Burada eksik olan husus, çözüme ihtiyacı olanın Türk tarafı olmadığının belirtilmemesidir. Bağımsızlığın güçlendirileceğinin açıklanmamasıdır. KKTC yerine Kuzey Kıbrıs ifadesinin kullanılmasıdır. Kuzey Kıbrıs olunca, Güney Kıbrıs da olur. Bu da, federal bir çözümü ve tarafların Birleşik Kıbrıs Devleti’nin federasyonları olmasını çağrıştırır. Bu durum Akıncının savunduğu tezdir. Açıklama, Türkiye’nin de bu tezi kabullendiği anlamına gelir. Bu durum, hem Türk hükümetinin, hem de Akıncı’nın 2004 yılında Annan Planı’nın kabulü yönünde gösterdiği çabadaki ortaklık da dikkate alındığında, bu yeni dönemde ulusal çıkarlarımızın muhafazasında sıkıntı yaşanabileceği kaygısı yaratmaktadır. Aslında artık, KKTC yerine KTC (Kıbrıs Türk Cumhuriyeti) ismi daha yerinde olacaktır.
* * *
İkinci önemli gelişme, Amerika’nın Ankara Büyükelçisi’nin, Diplomasi Muhabirleri Derneği’ndeki basın toplantısında “Çözüm sürecini destekliyoruz. Biz bu sürecin çatışmaya dönüşmesini istemiyoruz” demesidir. Uluslararası ilişkilerde ülkelerin egemenliğine ve bağımsızlığına karşılıklı saygı esastır. Türkiye terörle ne şekilde mücadele edeceğine, teröre nasıl çözüm bulacağına kendisi karar verir.
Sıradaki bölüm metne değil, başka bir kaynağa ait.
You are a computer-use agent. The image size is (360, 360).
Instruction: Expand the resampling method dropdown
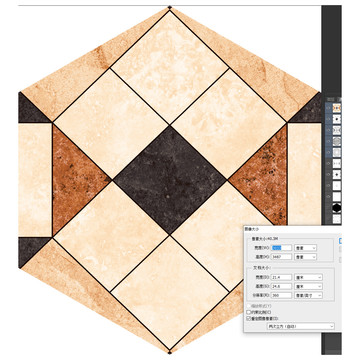click(x=301, y=326)
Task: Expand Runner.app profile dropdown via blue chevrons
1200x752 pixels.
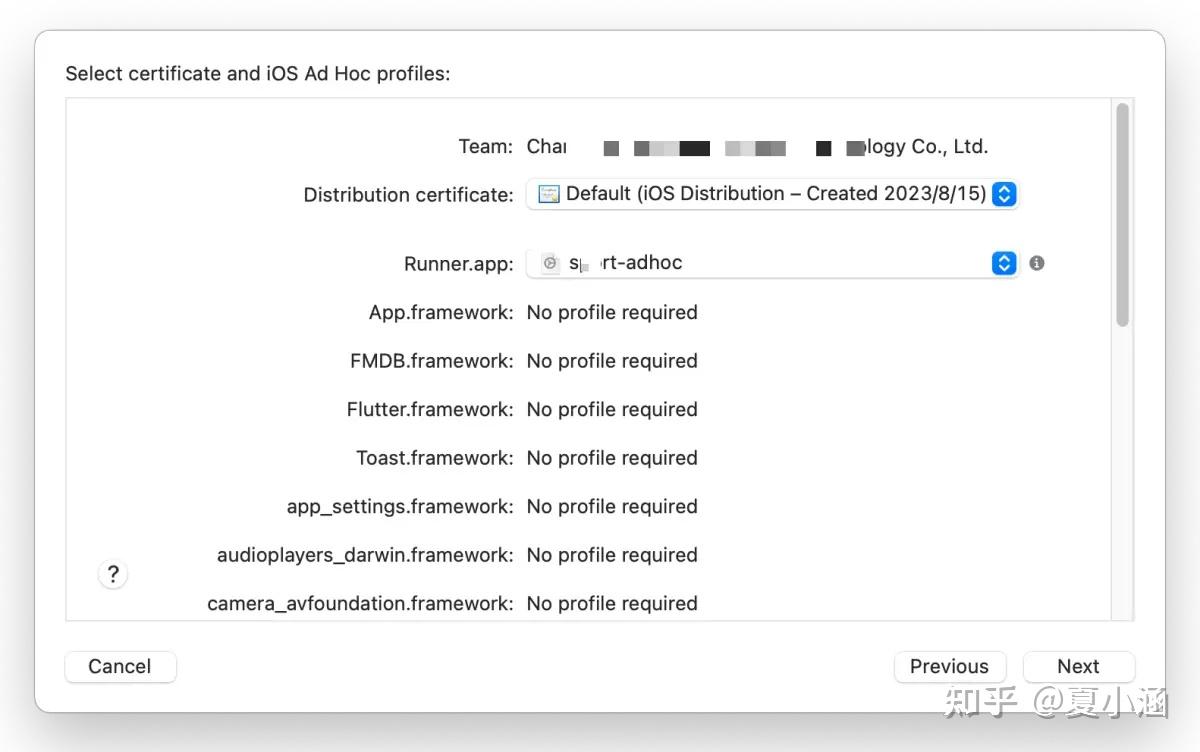Action: pos(1004,263)
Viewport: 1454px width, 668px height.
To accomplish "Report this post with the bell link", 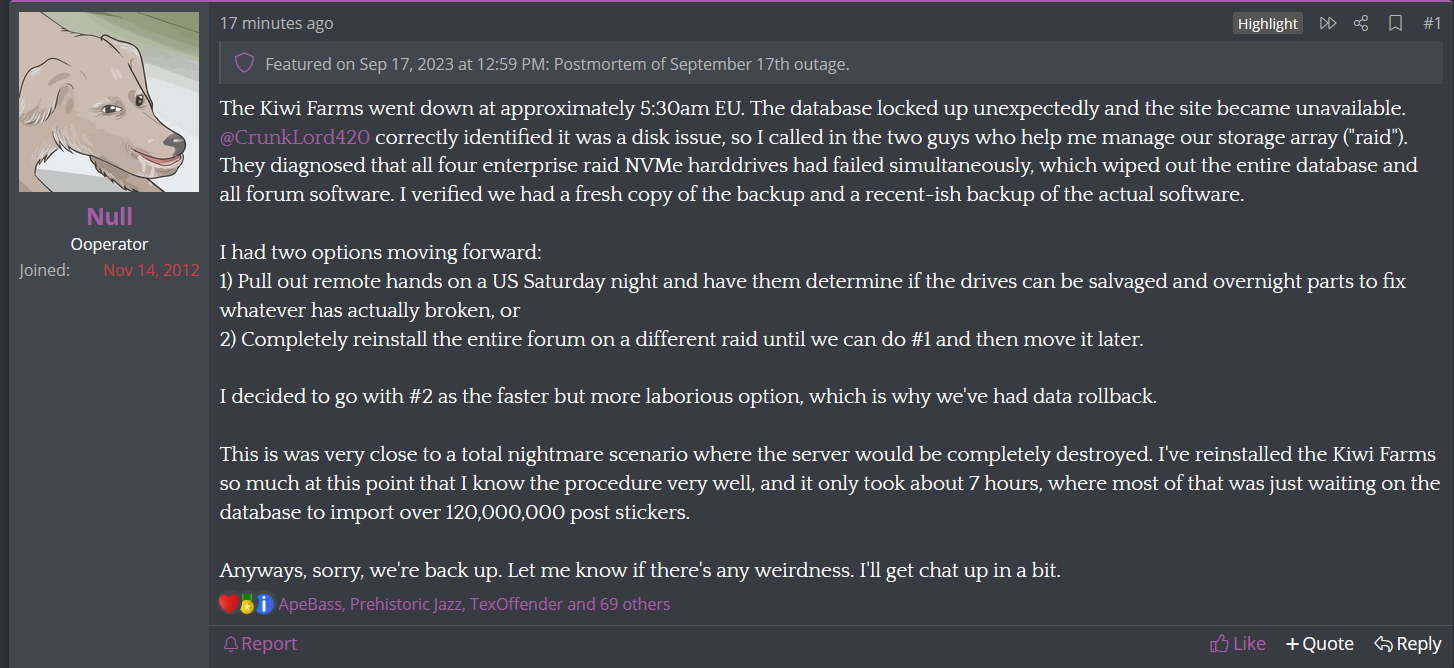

Bu şekilde bir açıklama PKK sorununun uluslararası bir boyut kazanmasına sebep olabilir.
Büyükelçinin çözüm sürecinin çatışmaya dönüşmesi riskinden söz etmesi de tehlikelidir. Bunun anlamı, terör örgütüyle müzakere yoluyla bir çözüm bulunamadığı takdirde PKK’nın silahlı çatışma yoluyla çözüme yönelmesidir. Amerika’nın kendine yönelik terör sorununun çözümünde müzakere yöntemini kullanmadığı açıktır. Burada beklenen, terör örgütüne, kayıtsız şartsız silahları bırakarak teröre son vermesi için çağrıda bulunmaktır.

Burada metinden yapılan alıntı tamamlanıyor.